PROBLEM TO WORK ON - Show, copied in full, every line of the items below that contains the string "Task". Case matters.

─── DATA ROWS ───

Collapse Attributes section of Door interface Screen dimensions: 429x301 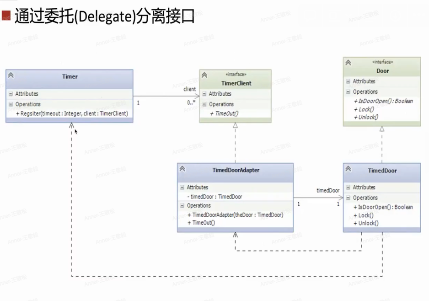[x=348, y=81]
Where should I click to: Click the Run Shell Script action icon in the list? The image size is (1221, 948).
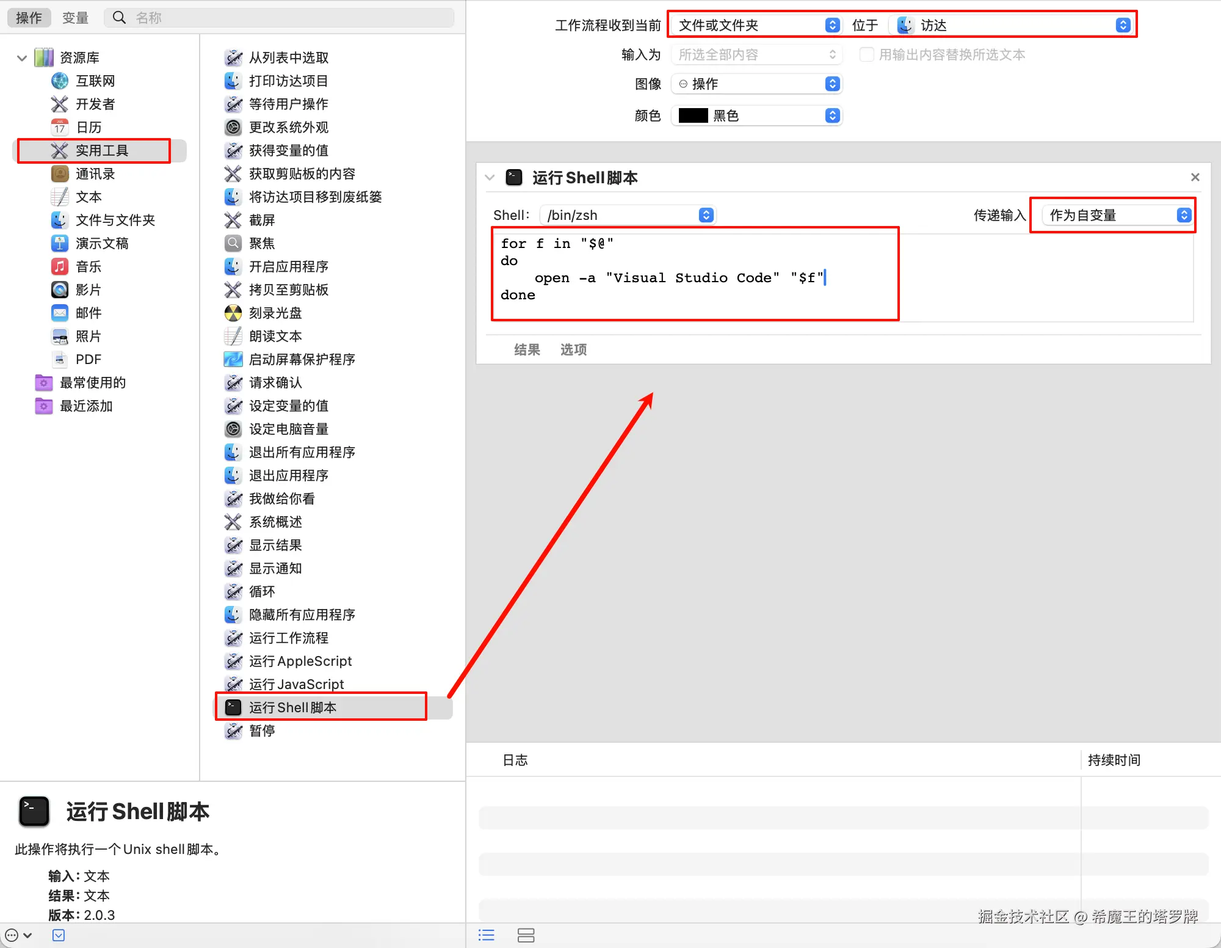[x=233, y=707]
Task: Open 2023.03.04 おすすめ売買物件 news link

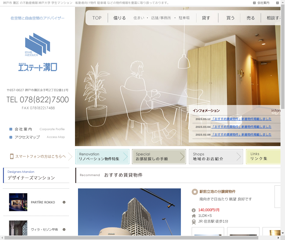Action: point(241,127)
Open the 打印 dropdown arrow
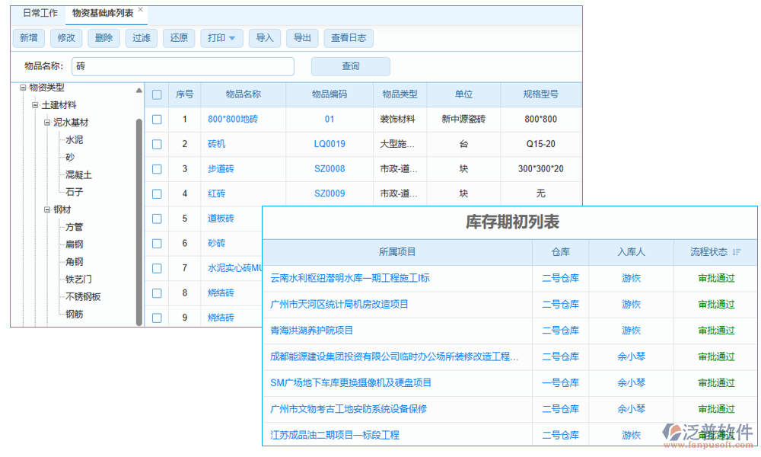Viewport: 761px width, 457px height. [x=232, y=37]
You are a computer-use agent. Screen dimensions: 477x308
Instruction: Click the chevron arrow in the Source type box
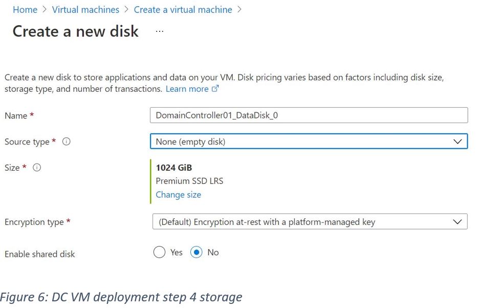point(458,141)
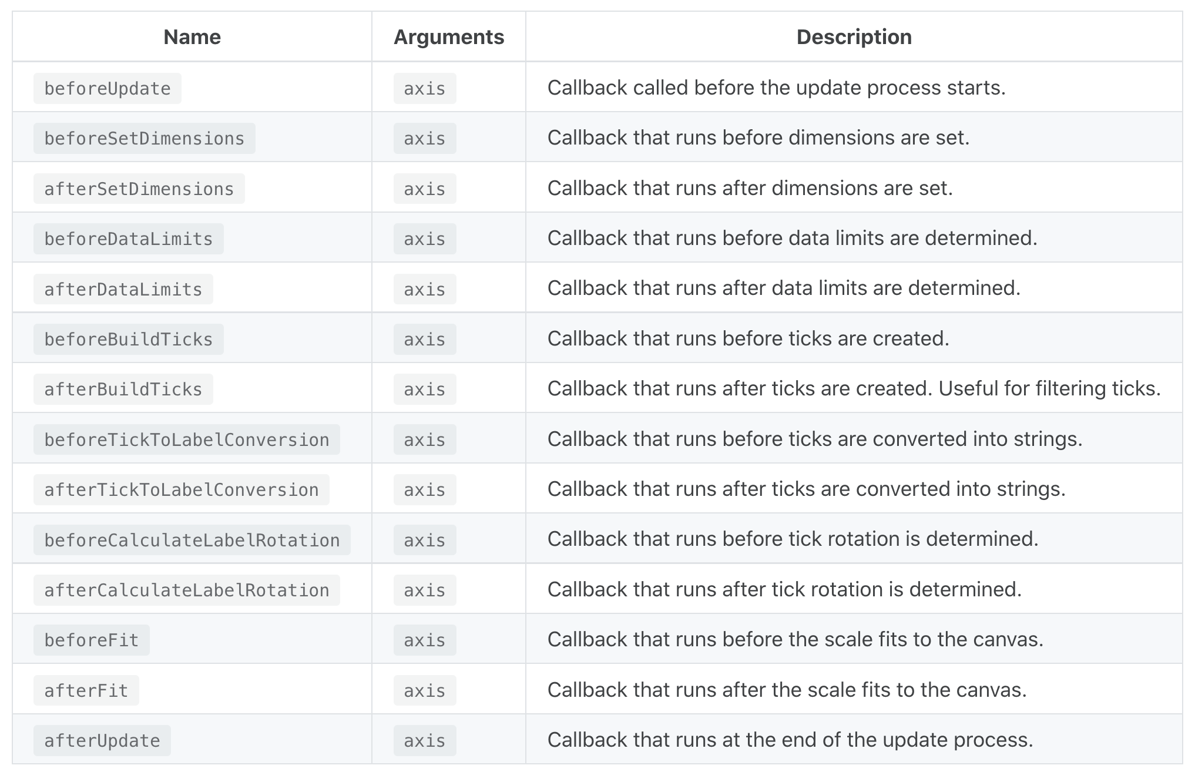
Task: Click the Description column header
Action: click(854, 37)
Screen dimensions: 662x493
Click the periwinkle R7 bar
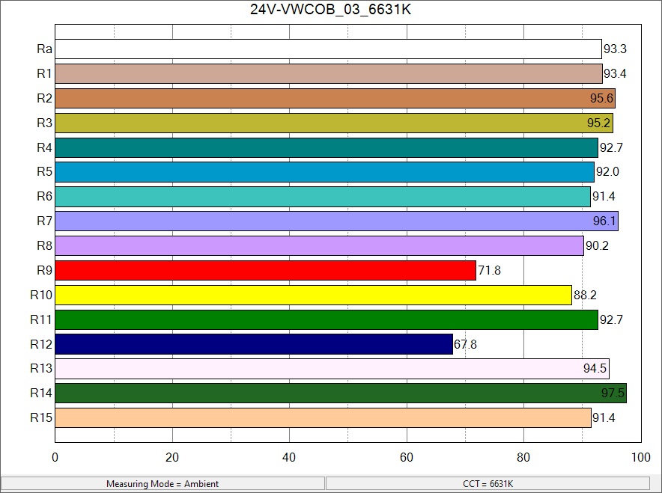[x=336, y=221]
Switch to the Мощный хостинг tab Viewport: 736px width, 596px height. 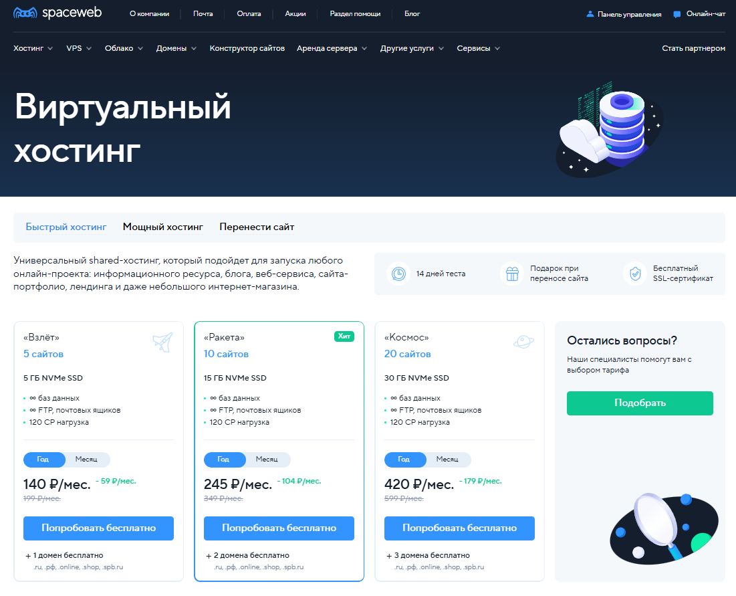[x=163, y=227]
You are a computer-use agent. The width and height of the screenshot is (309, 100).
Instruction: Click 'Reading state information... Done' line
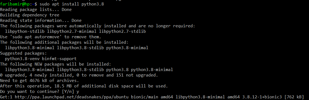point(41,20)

───
─── DATA ROWS ───

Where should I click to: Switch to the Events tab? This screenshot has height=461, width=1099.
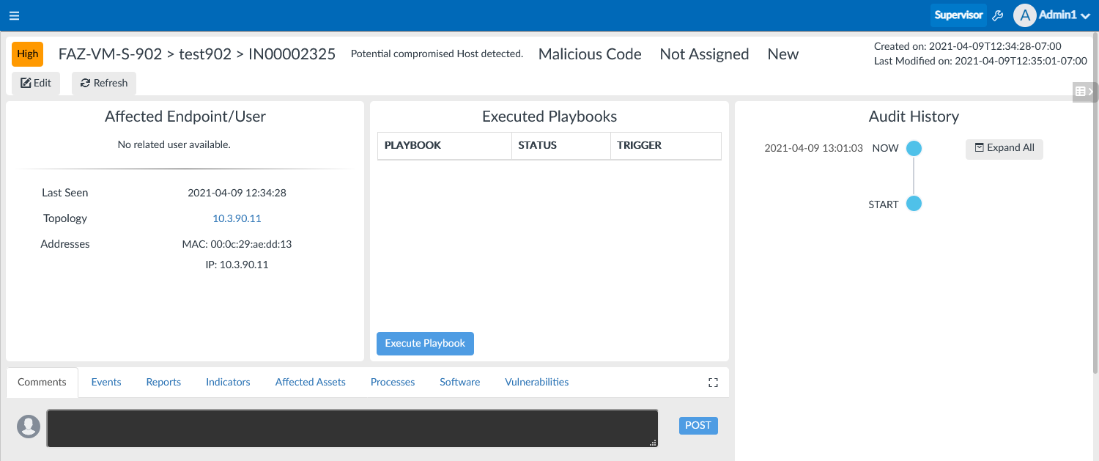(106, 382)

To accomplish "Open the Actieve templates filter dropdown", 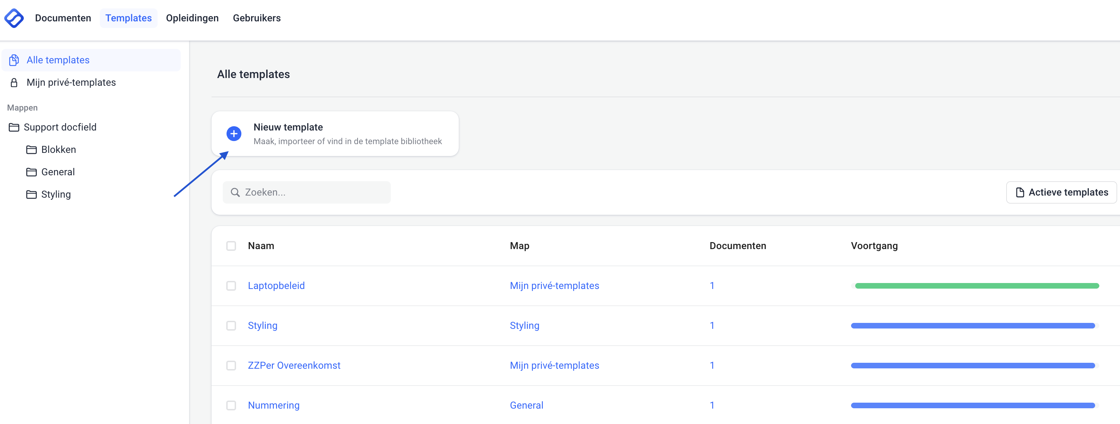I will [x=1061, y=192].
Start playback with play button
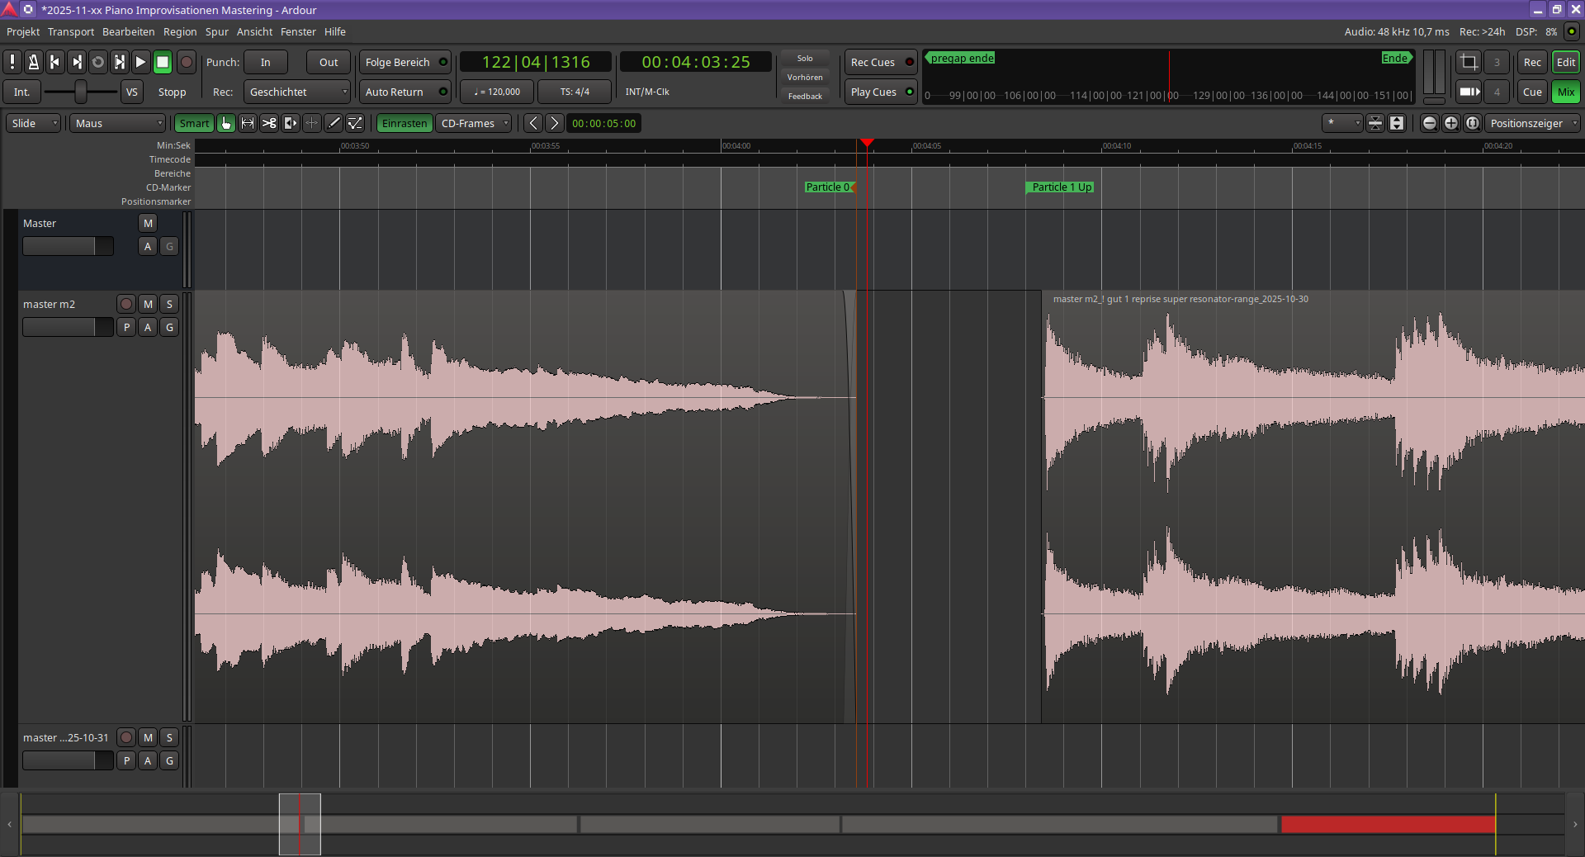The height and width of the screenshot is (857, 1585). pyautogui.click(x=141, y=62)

───
─── DATA ROWS ───

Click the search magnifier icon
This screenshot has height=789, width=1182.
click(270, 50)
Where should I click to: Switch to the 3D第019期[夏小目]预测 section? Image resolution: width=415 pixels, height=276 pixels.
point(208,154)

───

ANSWER TO THIS PROBLEM -
Task: Open 2023.03.04 おすすめ売買物件 news link
Task: Click the Description column header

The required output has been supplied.